Remember when I wrote the posts last year about the bathroom? About the plumber and about the problems?
This time we have all the water you want. No, really. You just have to be prepared for it to emerge, rather like magic, (almost sort of, if magic smelled and were brown with floaty bits and in no way useful) from the drain in the basement.
I know nothing about plumbing. But, way back when, the moment Dr. Lightbody told me to go to NAIT and be a plumber, I should have seen it.
You can be as smart, as capable, as competent as you want. You can have a fancy title and drive a nice car. But I assure you, from the depths of my wet and smelly rubber boots, you are utterly at the mercy of modern sewage. Utterly and totally and completely.

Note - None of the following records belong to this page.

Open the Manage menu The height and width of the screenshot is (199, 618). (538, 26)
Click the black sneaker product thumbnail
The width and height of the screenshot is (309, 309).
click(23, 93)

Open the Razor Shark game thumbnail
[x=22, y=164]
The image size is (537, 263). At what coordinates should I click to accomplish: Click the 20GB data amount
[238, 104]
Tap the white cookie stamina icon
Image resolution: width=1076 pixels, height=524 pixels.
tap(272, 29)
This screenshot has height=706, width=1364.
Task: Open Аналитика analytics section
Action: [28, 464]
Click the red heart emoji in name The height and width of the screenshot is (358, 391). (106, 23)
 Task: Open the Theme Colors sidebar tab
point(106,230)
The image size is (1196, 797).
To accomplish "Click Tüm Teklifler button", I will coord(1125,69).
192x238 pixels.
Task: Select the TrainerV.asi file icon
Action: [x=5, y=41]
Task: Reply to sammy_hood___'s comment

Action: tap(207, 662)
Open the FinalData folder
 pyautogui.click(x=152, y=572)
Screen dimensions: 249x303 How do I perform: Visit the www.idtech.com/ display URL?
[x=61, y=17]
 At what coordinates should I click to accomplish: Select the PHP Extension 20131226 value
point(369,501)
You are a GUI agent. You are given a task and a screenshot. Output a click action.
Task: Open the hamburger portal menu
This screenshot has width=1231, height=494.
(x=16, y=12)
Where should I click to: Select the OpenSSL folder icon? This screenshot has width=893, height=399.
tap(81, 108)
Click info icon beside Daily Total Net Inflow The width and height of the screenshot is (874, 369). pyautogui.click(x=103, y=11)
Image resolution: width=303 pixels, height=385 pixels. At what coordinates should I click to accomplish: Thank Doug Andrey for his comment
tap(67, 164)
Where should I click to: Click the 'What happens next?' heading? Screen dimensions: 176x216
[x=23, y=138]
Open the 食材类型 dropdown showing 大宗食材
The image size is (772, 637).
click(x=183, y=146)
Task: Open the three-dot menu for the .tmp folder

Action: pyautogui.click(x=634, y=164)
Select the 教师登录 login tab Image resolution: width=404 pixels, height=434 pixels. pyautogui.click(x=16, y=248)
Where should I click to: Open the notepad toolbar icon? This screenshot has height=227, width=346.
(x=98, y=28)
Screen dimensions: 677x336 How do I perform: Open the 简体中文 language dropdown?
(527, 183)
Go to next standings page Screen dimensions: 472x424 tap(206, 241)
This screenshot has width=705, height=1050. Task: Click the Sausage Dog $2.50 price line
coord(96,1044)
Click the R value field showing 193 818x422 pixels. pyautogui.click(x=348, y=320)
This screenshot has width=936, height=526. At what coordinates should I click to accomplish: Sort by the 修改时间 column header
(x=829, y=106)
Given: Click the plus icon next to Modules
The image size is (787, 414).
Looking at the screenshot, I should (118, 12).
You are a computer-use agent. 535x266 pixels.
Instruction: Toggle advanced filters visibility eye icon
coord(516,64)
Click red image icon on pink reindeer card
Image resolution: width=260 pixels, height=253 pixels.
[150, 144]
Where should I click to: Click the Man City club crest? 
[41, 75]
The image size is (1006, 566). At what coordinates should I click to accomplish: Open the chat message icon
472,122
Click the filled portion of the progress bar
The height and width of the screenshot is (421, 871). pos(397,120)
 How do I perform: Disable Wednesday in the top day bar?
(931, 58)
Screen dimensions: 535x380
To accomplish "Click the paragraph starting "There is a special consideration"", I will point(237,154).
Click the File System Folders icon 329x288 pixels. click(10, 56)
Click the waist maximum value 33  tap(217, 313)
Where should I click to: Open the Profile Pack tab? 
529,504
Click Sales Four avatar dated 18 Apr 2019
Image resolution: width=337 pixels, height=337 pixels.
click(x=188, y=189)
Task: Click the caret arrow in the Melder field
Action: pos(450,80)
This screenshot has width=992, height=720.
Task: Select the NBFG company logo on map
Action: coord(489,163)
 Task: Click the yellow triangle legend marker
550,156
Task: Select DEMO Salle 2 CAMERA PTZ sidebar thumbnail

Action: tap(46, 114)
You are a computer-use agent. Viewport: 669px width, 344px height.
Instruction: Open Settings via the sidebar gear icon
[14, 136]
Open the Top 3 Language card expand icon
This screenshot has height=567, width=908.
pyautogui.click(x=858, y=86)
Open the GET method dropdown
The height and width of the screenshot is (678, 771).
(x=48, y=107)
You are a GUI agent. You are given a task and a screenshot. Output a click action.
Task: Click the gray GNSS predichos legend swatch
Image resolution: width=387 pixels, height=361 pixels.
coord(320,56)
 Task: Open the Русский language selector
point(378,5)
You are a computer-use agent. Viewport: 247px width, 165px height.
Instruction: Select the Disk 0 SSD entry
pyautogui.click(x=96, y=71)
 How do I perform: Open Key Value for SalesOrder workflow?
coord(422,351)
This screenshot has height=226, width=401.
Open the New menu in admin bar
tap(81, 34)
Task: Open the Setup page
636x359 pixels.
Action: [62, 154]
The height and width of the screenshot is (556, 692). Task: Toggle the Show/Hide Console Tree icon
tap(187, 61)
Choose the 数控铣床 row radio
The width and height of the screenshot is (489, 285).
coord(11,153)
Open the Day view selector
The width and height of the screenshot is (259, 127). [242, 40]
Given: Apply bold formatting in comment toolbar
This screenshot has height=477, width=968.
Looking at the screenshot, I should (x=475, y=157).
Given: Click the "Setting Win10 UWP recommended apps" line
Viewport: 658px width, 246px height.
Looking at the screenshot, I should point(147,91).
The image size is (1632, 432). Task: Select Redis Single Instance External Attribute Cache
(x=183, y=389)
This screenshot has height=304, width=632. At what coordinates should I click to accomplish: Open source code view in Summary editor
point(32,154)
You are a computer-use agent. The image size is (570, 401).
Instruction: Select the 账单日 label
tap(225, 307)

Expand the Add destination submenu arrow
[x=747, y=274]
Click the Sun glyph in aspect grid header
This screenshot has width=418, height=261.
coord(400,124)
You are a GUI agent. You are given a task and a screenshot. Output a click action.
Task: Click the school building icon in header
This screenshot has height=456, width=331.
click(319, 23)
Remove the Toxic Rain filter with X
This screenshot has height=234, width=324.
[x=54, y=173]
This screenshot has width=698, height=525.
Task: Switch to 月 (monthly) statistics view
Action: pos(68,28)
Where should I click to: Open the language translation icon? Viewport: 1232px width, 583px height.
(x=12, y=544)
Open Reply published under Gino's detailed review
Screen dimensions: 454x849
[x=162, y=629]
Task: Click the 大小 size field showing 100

The sort of mercy that makes you send a text to Mr. California asking him to invent a crises that would require you to fly back to the project in Victoria. (He declined. He also told me to call a plumber)
The sort of mercy that finds you pouring the contents of a wet vac down your city storm sewer, praying no one you know comes by, because you don’t know how the hell you will explain this to anyone.
The sort of mercy that makes you almost wish they would arrest you, because I’m pretty sure the holding cells have a toilet and a sewer, and the two are on speaking terms.
The sort of mercy that makes you wonder if you couldn’t just lock your house and move far, far, far away and never think about this again.
I tell you, until you have been an inches deep in sewage, in your basement, you, your husband and the wet vac, telling yourself to be a grown up, you just don’t realize.
You are utterly at the mercy of some bits of pipe and a guy who is going to charge you a princely sum to make the pipes work, and I tell you, you would pay a king’s ransom to be able to flush the damn toilet.
Because without it, you are in the merde.